DISQUS

entmike.com: Linksys NAS200 Network Storage System

  • entmike · 1 year ago
    @Daniel J. Pritchett
    You might say that I have a little bit of buyer’s remorse when it comes to Vista. The day that it came out I bought Vista Ultimate 32 bit and ran it up until a few weeks ago. For 95% of the things I did, Vista was not a problem, but when I started getting back into more non-casual tasks and gaming, Vista would start dragging. It would take 2 hours to install a game, etc. Pretty much anything that did i/o on the disk would bring the system to a creep. The only thing I am losing by reverting back to XP Pro is DirectX 10, which I’ll just live without.
  • Daniel J. Pritchett · 1 year ago
    Are you running on a 64bit system? I have not kept up lately but the initial Vista complaints I read were mostly from people on 32bit systems who just did an in-place upgrade with the same hardware.
  • entmike · 1 year ago
    Mine was a fresh install, 32-bit. I have a friend who swears that it was because I was running 32-bit that I was having these terrible i/o times, and he says 64-bit smokes. I just don't feel like buying another license for 64-bit. Honestly, that's another gripe all in its own.

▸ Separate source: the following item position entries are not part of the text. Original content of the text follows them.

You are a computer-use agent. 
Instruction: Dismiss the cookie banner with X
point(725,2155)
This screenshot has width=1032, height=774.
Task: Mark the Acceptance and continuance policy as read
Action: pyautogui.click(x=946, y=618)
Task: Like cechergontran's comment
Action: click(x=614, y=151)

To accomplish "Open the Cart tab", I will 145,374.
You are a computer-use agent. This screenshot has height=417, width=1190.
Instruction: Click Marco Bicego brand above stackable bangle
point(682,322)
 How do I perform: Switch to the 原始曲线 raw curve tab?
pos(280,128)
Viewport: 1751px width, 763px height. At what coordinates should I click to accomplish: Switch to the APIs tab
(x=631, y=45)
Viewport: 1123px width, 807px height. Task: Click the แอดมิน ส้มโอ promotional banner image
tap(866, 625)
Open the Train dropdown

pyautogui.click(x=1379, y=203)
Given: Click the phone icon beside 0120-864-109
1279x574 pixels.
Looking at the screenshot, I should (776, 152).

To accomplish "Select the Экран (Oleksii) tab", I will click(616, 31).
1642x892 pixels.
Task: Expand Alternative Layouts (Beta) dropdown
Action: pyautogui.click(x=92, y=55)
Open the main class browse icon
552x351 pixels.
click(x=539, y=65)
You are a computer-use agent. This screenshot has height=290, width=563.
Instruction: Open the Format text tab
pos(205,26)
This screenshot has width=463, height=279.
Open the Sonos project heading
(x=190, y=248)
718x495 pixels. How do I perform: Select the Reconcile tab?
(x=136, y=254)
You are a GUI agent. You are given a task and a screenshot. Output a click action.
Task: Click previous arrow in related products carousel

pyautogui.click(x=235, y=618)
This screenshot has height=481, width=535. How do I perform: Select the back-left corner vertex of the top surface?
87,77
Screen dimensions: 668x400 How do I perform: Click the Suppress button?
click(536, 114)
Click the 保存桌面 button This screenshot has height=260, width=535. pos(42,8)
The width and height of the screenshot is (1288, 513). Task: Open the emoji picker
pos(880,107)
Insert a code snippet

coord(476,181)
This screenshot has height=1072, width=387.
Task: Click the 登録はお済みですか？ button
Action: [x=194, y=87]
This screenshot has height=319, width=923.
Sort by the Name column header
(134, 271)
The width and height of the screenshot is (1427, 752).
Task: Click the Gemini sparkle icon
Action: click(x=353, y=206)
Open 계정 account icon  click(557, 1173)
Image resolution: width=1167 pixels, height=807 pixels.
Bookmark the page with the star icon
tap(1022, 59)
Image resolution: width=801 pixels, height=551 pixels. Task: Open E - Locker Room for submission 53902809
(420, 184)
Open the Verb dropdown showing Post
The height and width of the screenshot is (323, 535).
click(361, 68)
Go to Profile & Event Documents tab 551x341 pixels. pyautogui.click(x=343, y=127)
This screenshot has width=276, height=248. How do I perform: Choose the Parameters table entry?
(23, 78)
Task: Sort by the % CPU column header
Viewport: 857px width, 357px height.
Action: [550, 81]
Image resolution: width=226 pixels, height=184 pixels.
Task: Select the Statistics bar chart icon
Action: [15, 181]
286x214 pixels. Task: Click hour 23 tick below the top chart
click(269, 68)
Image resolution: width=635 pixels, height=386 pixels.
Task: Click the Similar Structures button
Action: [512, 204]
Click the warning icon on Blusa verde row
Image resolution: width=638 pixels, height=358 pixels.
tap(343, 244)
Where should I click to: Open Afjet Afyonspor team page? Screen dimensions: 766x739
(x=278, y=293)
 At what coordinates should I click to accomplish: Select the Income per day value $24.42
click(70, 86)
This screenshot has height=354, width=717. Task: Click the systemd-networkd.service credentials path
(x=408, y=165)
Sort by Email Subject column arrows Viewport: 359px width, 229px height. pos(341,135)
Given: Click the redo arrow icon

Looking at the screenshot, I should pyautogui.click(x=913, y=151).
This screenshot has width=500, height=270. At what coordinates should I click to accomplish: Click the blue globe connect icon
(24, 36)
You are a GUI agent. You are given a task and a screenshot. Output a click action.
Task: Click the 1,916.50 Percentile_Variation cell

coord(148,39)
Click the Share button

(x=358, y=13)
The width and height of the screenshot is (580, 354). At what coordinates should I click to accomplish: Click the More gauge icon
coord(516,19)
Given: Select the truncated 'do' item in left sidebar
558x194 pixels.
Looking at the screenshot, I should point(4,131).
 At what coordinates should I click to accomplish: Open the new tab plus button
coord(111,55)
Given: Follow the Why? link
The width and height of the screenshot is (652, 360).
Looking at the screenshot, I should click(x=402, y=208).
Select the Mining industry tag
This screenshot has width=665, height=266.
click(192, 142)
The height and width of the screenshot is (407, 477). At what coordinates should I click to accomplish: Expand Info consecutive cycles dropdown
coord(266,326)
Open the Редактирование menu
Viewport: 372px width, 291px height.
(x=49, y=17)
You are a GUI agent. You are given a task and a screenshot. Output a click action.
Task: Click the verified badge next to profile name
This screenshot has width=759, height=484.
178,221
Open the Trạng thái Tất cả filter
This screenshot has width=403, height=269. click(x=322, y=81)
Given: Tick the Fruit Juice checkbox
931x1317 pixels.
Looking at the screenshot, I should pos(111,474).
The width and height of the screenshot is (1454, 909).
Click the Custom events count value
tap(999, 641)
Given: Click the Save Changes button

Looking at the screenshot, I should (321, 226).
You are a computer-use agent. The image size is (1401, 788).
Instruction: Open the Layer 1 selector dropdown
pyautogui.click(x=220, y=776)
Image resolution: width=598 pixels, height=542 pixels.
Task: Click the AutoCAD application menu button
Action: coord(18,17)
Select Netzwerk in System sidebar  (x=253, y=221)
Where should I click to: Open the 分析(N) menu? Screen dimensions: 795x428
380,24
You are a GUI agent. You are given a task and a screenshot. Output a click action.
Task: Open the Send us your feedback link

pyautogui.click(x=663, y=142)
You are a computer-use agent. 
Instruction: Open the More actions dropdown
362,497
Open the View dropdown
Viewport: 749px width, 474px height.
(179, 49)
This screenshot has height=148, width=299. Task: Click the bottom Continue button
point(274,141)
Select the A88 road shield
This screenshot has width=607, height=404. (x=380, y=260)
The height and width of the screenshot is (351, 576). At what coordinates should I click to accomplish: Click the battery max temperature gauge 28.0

    I think it's more OS mechanisms than it is instruction set, that was causing the problem. It took around half an hour to install SAP on XP 32bit where it took over 4 hours to do the same task on Vista. Something is wrong with that.
  • Daniel J. Pritchett · 1 year ago
    Sounds like the moral is 'never trust Vista'.
  • jgilber1 · 1 year ago
    W3rd.I like mine too.
  • Rickster · 1 year ago
    Vista Premium 64 bit rocked for me until I wanted to add "X" device that required 64-bit drivers. Smaller vendors were/are using Vista as an excuse to not provide driver support --at all or 64-bit versions -- for peripherals that were less than six months old upon Vista's public release. So I now have a $200 hologram (art deco?) coaster, with XP 32 working like a champ on my system. (As expected.)
  • entmike · 1 year ago
    What's interesting is all my hardware was purchased either after or the same time as the Vista release. Simple stuff like an Intel board and processor, some SATA drives, and a GeForce 8800. Nothing legacy or uncommon, so I don't know if drivers had anything to do with my situation or not.
  • Rickster · 1 year ago
    I think that is congruent with most of what I've read about the Vista versions. Vista 32-bit, while having good driver support, had poor I/O performance and other quirks which made it undesirable, whereas Vista 64-bit had poor driver support but had none of the performance issues found using Vista 32-bit. I also recall not having problems with just hardware drivers, but also database drivers -- I couldn't connect to localhost MySQL server (32-bit) from localhost IIS (64-bit) due to a lack of 64-bit ODBC drivers. The only alternative at the time was to use some obscure 64-bit version of PHP that wasn't well supported, all in the name of 64-bit ODBC support for MySQL from PHP.
  • entmike · 1 year ago
    I agree. I consider myself to be a forgiving and optimistic person when it comes to software, whether it be open-source or something I paid money for. However, after two years of this sort of behavior from my OS, I made the decision to revert back to what worked. I'm no /. zealot, but in my case it just made better sense. If MS ever addresses these issues, whether it be Windows 7, or what I consider the more responsible alternative, to fix it with their current release, I will gladly return to a later OS.